Comment by jeffbee

2 days ago

The argument seems to rely on the point that the replicas are only valuable if you can send reads to them, which I don't think is true. Eventually-consistent replicated databases are valuable on their own terms even if you can only send traffic to the leader.

Can you spell this out for a newb like myself? It looks like you’re saying that a read replica that can’t be read from is still useful, but that doesn’t sound right. What is its usefulness if I can’t read from it?

  • I assume he is referring to master's holding all the primary data, and you threat replica's as backups. So if a master goes down, a replica becomes the master that handles all the data. You never get inconstancies between write and read data, as its all in the same node.

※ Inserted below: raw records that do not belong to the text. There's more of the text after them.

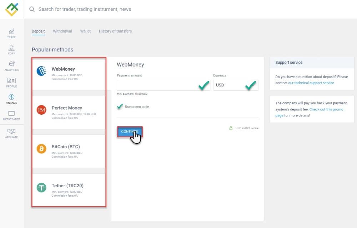357x228 pixels.
Task: Switch to the Withdrawal tab
Action: tap(62, 31)
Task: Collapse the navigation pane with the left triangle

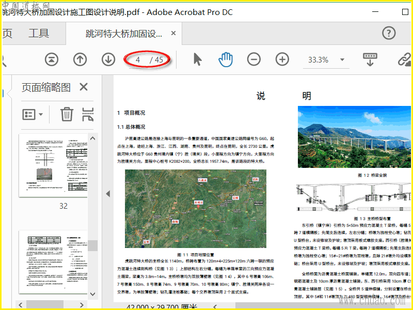Action: [108, 194]
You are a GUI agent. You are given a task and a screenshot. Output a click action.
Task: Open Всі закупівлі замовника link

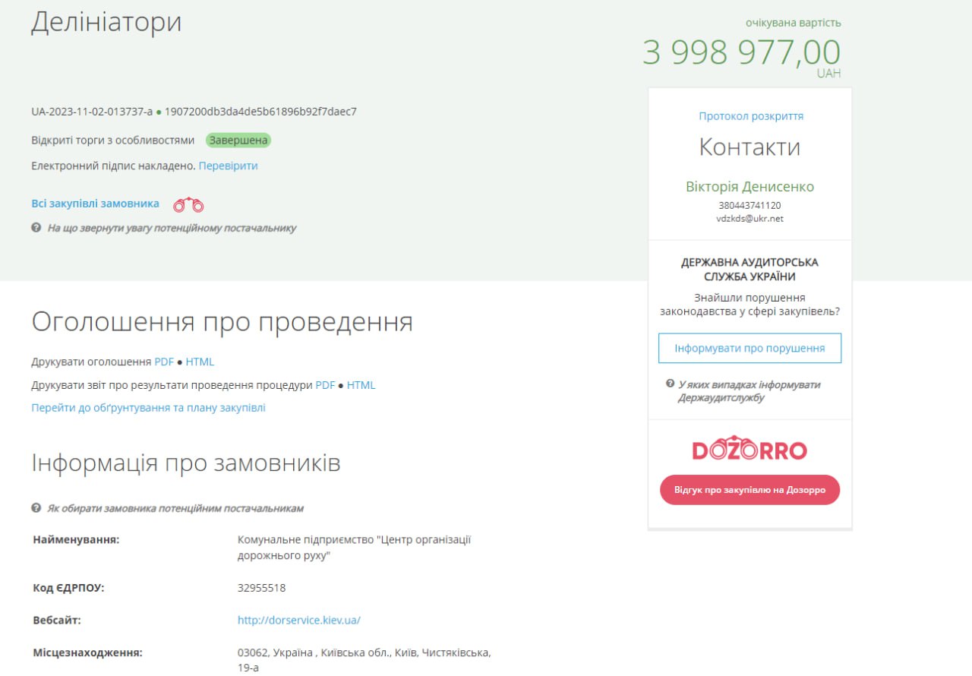click(95, 204)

    Issue is that you give up 1x, 2x ... extra read capability, depending on your RF=x. But you gain strong consistency without the overhead of dealing with eventual consistency or full consistency over multiple nodes (with stuff like raft).

    1.

    If you use something like Raft to ensure that you get full consistency, your writes slow down as its multiple trips of network communication per write (insert/update/delete). That takes 2 network operations (send data, receive acknowledgement, send confirm to commit, receive confirm it committed).

    2.

    if you use eventual consistency you have fast writes, and only 1 hop ((send data, receive acknowledgement). But like the article talked about, if you write something and at also try to read that data... It can happen that the server writing is slower, then the next part in your code that is reading. So you write X = X + 1, it goes to server A, but your connection now ready from server B = 1 because the change has not yet been committed on Server B.

    3.

    the above mentioned comment simply assume there is one master over your data, its server A. You write AND read from server A all the time. Any changes to the data are send to Server B, but only as a hot standby. Advantage is that writes are fast, and very consistent. Disadvantage is that you can not scale your reads beyond server A.

    ----

    Now imagine that your data is cut int smaller pieces, or you do not write sequentially like 1 2 3 ... but write with hash distribution, where a goes to server 2, b goes to server 3, f goes to server 2 ...

    It really depends on your workload what is better in the combination of what server setup your running, single node, sharded, replicated sharded, distributed seq, ...

    The DB field is complex ...